WORK ORDER
Using the records below, find every line that includes "This" and copy it.

::::

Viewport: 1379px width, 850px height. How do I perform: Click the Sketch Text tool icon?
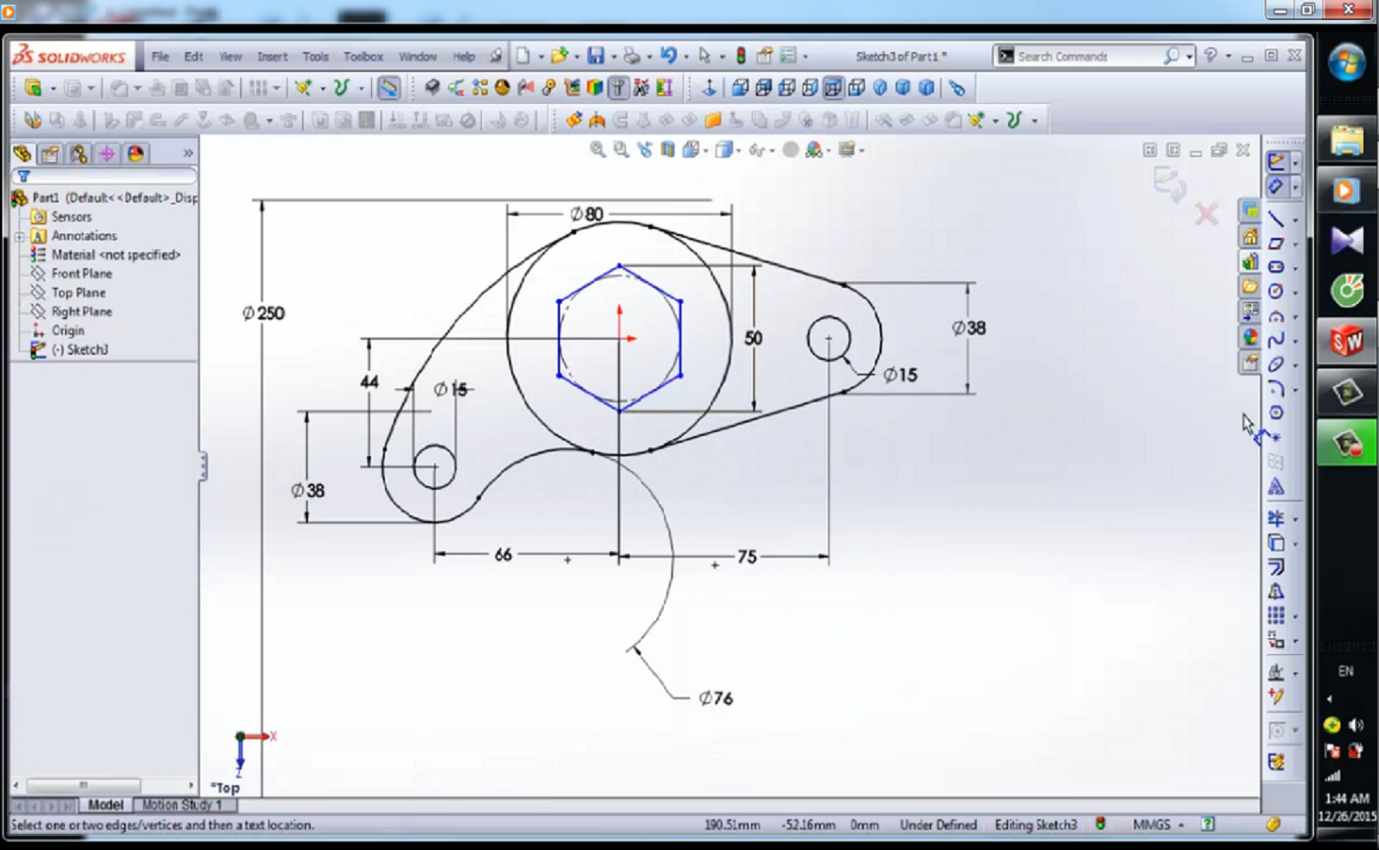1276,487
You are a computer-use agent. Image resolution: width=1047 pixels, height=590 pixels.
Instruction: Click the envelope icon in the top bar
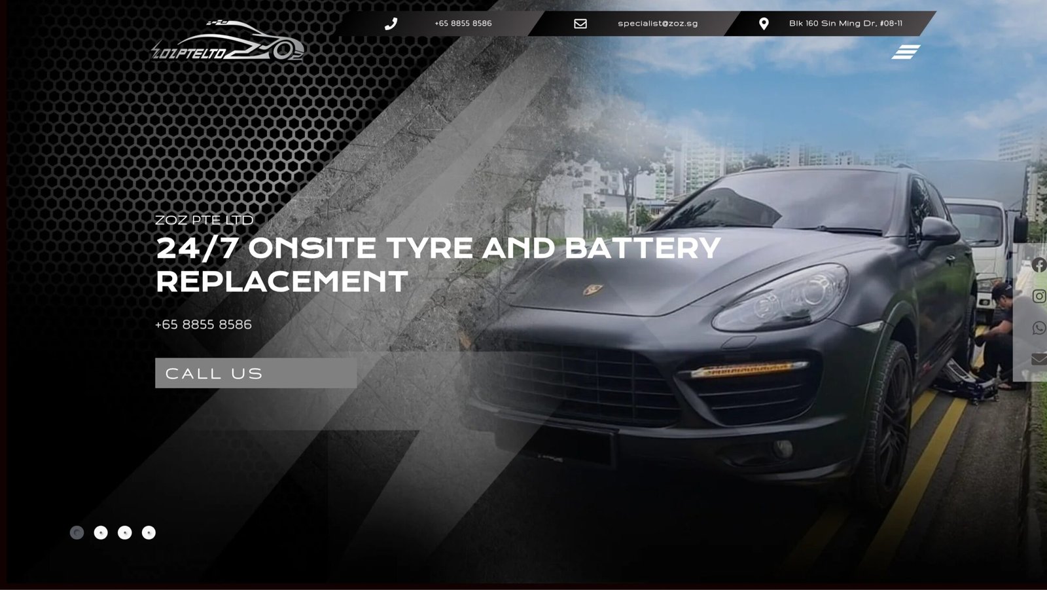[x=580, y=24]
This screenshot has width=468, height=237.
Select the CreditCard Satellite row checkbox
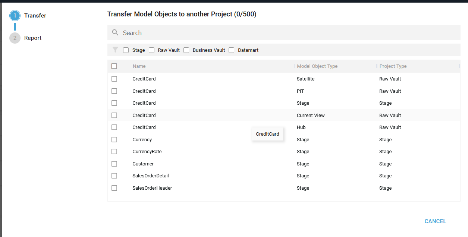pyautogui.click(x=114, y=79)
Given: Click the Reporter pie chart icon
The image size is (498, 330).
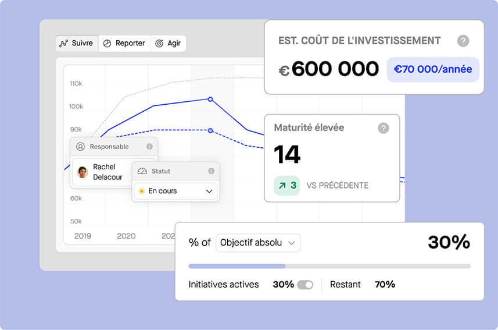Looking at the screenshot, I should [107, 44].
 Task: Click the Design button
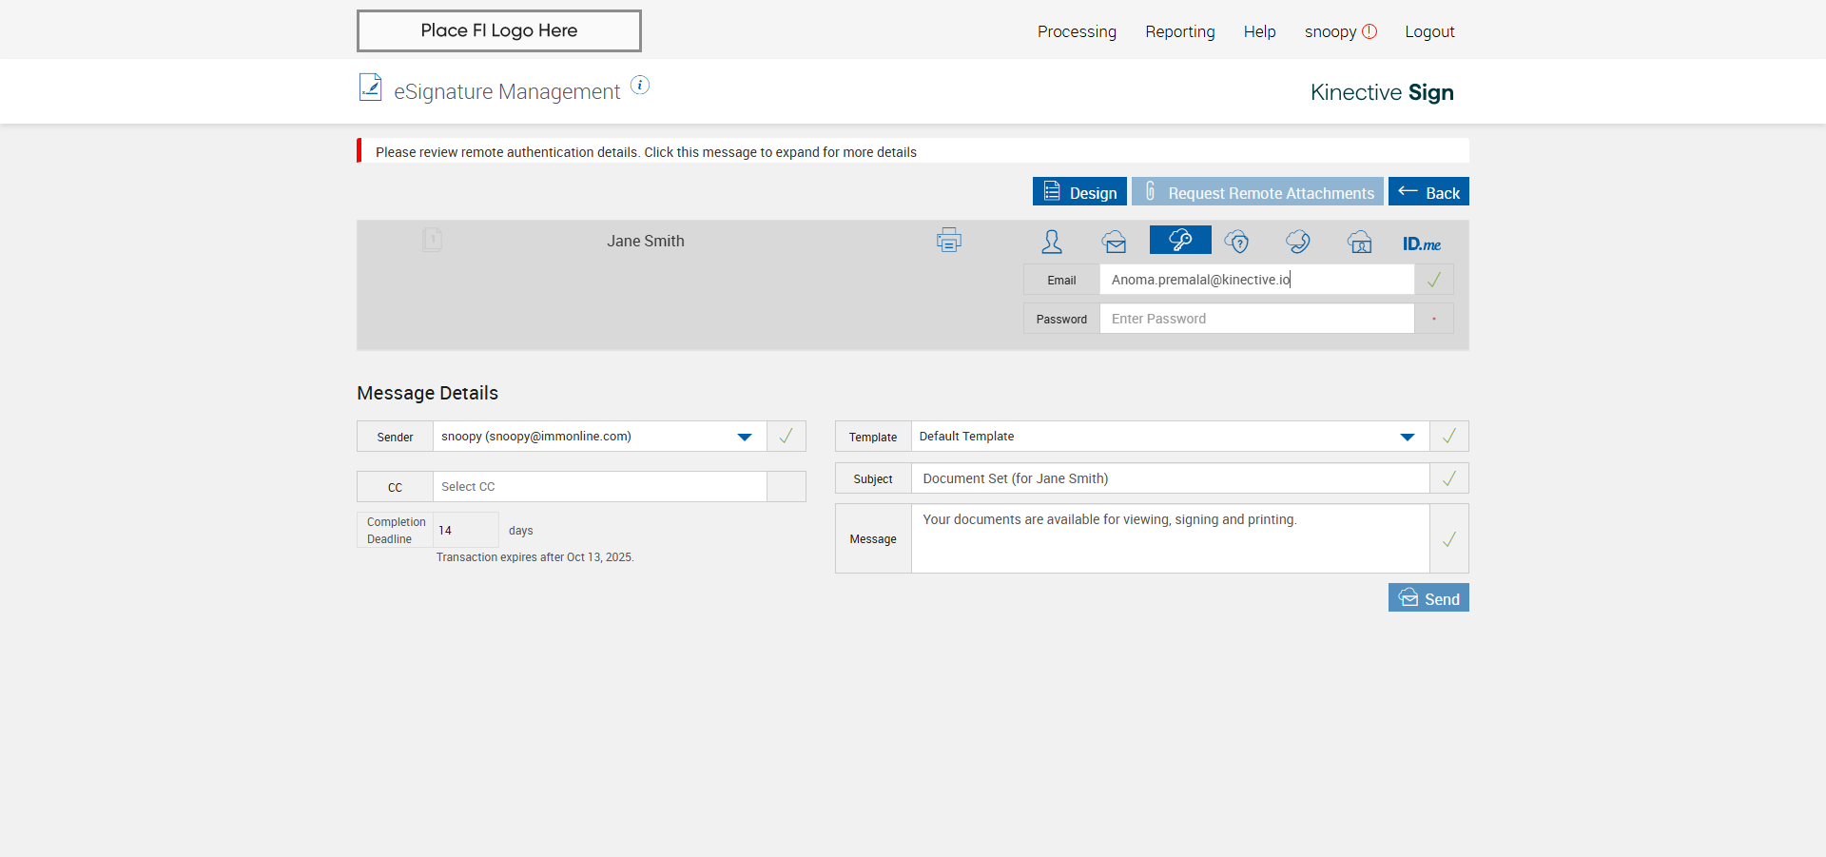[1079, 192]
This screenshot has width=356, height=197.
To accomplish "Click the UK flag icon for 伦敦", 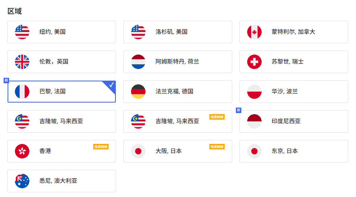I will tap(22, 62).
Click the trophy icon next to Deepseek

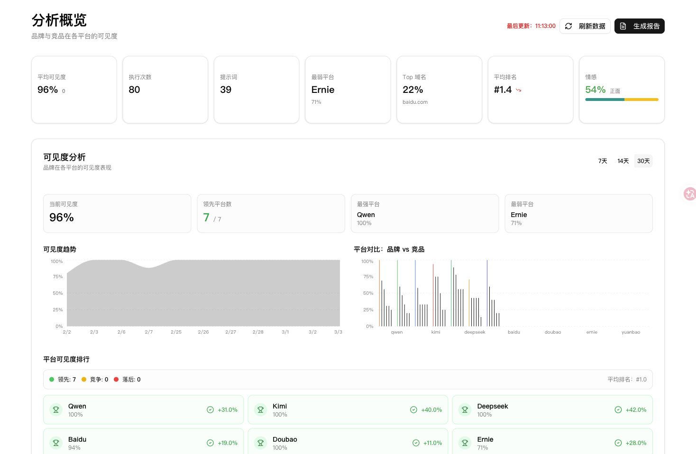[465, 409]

::::

ANSWER SPACE
This screenshot has width=468, height=237.
This screenshot has width=356, height=197.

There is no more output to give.